Ann came towards them from the tower, pale dishevelled, but smiling. 'This is Shingle Street,' she cried. 'I've often picnicked here.'
'Have you, my dear,' Gregory turned to her quickly. 'And where does Shingle Street happen to be?'
'Suffolk; it's only about five miles from my old home at Orford.'
'I see. Sims was right about that light then. At all events we're a healthy distance from Harwich.'
'Oh, miles and miles,' Ann agreed. 'The nearest town of any size is Ipswich.'
'How far is that?'
'About fifteen miles as the crow flies, but you'd have to cross the river Deben and there isn't any bridge unless you go round by road and then it must be twenty or more.'
'Good! We're not likely to have any trouble from that quarter then. Fane, will you take half a dozen men and reconnoitre the hamlet; see what they can do to help us with supplies.'
'With the greatest possible pleasure.'
All the men had come out of the tower now and were stretching their cramped limbs in the sunshine. Kenyon picked half a dozen lads and set off with them along the foreshore, but evidently their presence had already been noticed by the locals, for as they advanced a small crowd came out to meet them. Several fishermen in dark blue jerseys, an anaemic looking youth in plus fours and a little tubby man with an ancient boater set at a jaunty angle on his round head. The latter seemed to be the spokesman of the party.

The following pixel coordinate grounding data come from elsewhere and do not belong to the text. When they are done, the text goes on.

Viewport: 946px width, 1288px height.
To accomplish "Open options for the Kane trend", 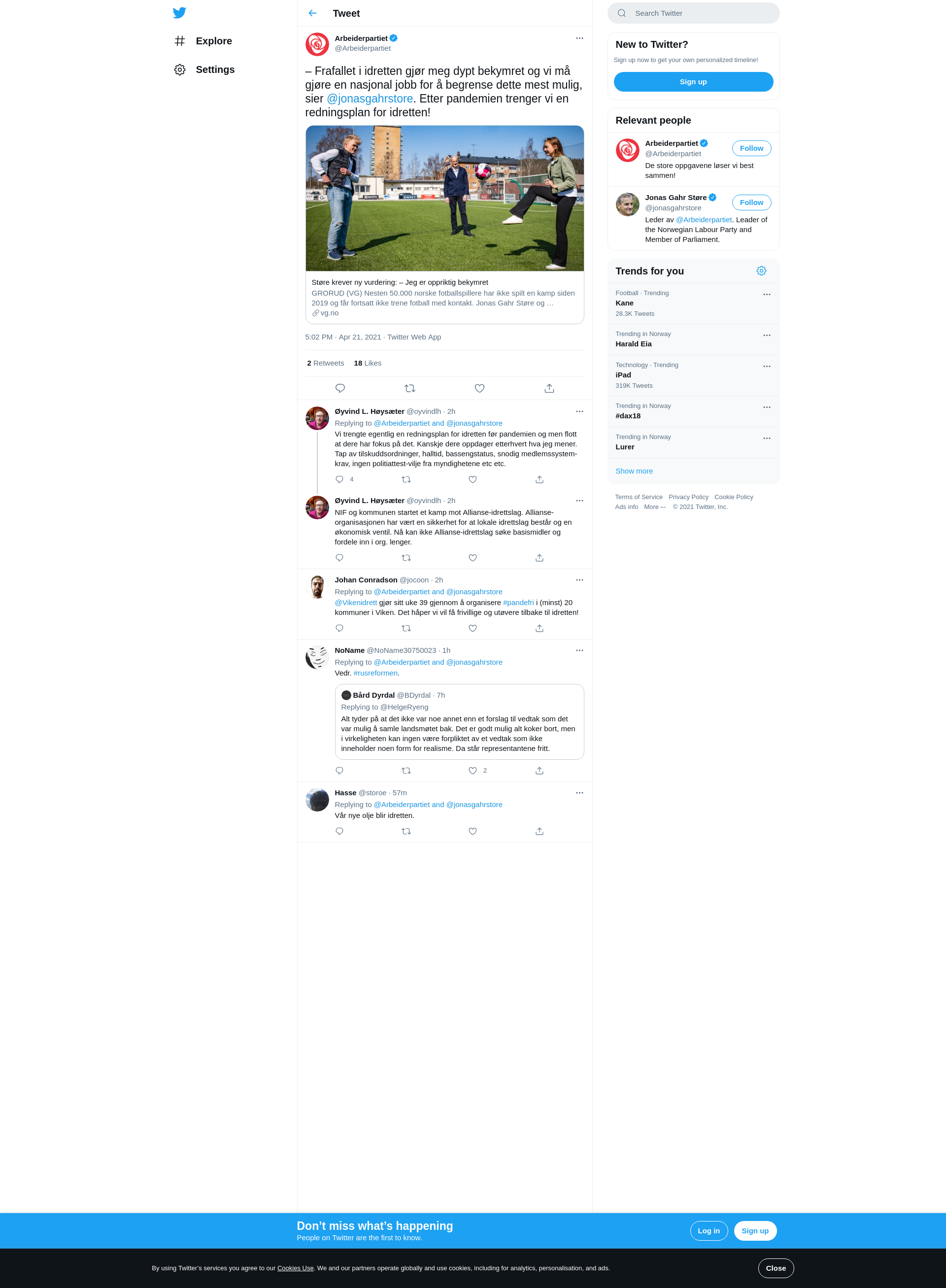I will pyautogui.click(x=767, y=294).
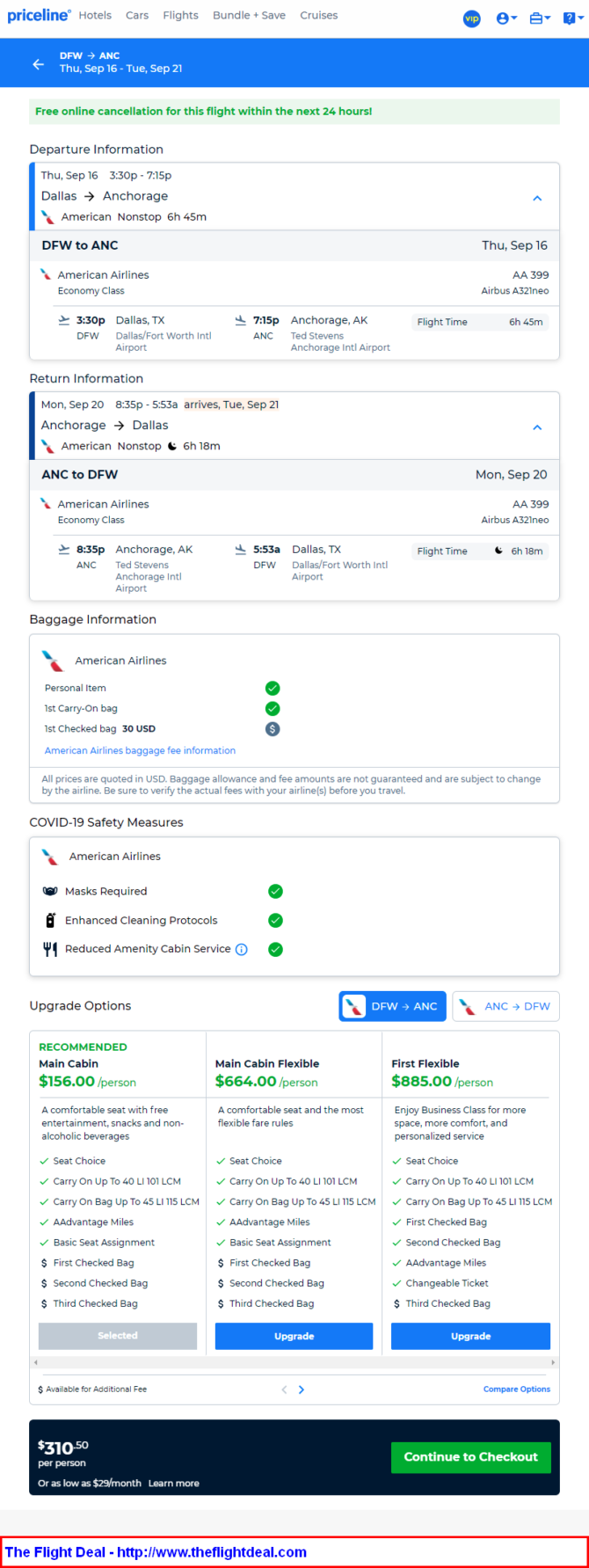Click Masks Required green checkmark
Viewport: 589px width, 1568px height.
pos(275,892)
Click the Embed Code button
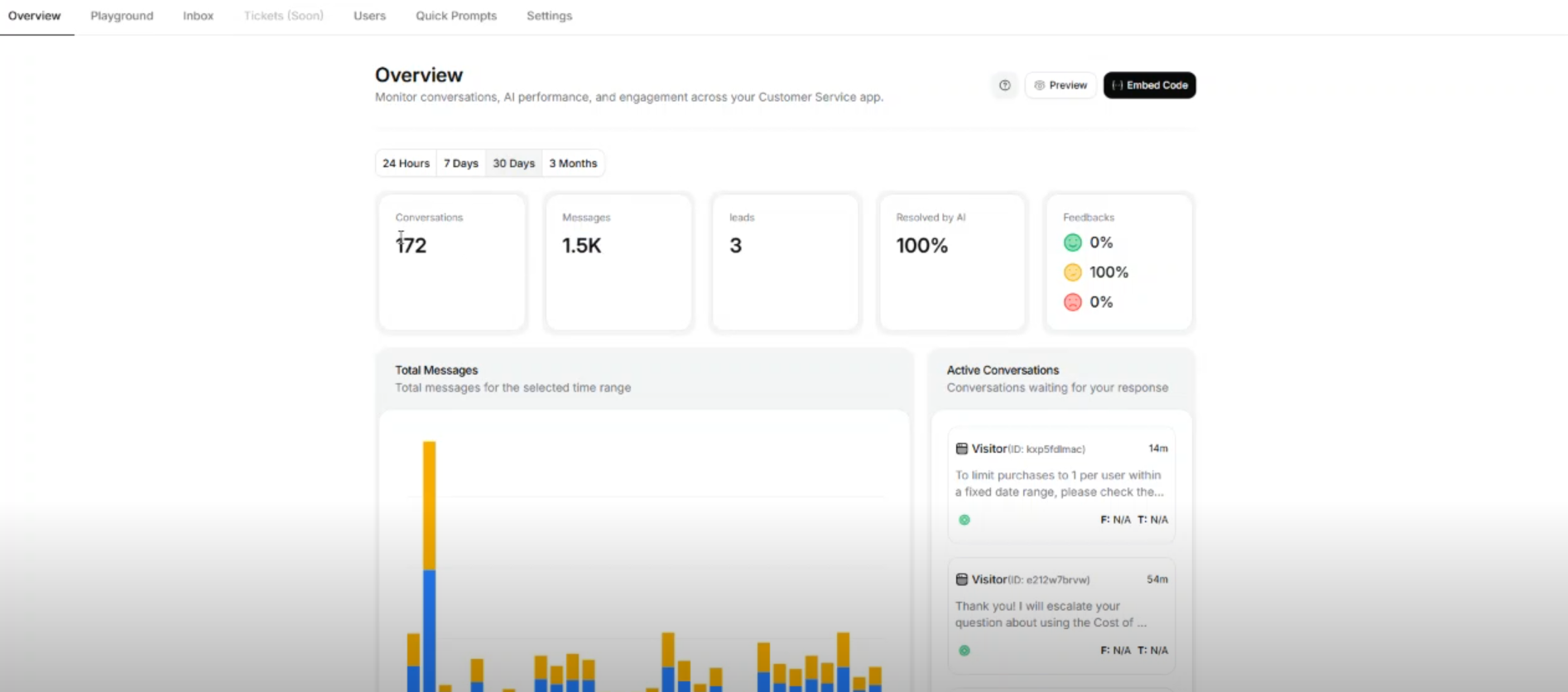 [x=1149, y=85]
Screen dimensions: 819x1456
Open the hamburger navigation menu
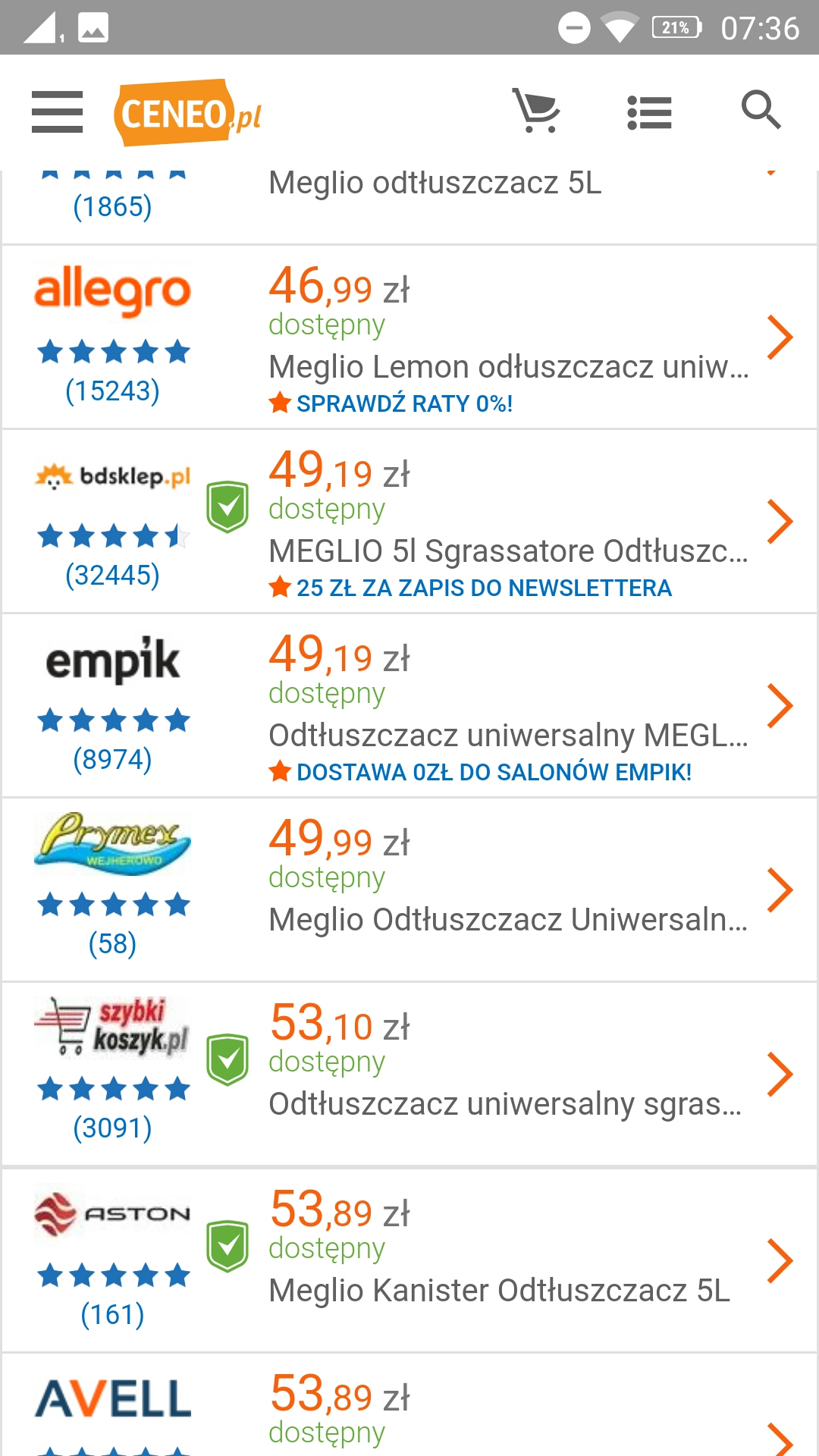[57, 112]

Kenyon explained briefly how they had fetched up the night before and were in urgent need of food. The tubby man gave him a whimsical look.
'So's lots of people or my name's not Solly Andrews.'
'Well,' said Kenyon persuasively, 'there are only about twenty of us and we had practically nothing to eat all day yesterday so we should be awfully grateful if you could help us out.'
'What do you say, Jan?' Mr. Andrews looked at a tall fisherman with bright blue eyes and a face tanned coffee brown by constant exposure to wind and sun.
'There's no lack of fresh fish and plenty more where they come from.'
'Well, there you are,' said Mr. Andrews; 'fish if you want it and water to wash it down, but nothing else mind.'
'That suits us splendidly.'
'Right, best bring your party down to the hotel, and I'll tell my girl to put on some whiting and a few herrings.'
'Hotel?' repeated Kenyon in mild surprise, glancing quickly at the single line of twenty or thirty low houses.
'Yes, the Anchor; that's my house and has been these twenty years. I'll be setting up the tables up in the garden.'
"Thanks, Mr. Andrews, it's very good of you. With a smile Kenyon turned away and a few moments later he was reporting the good news to Gregory.
The remnant of the small force was paraded and marched down to the inn, Ann and Veronica following fifty yards behind since the latter declared that she would allow no one to see her until she had had a bath.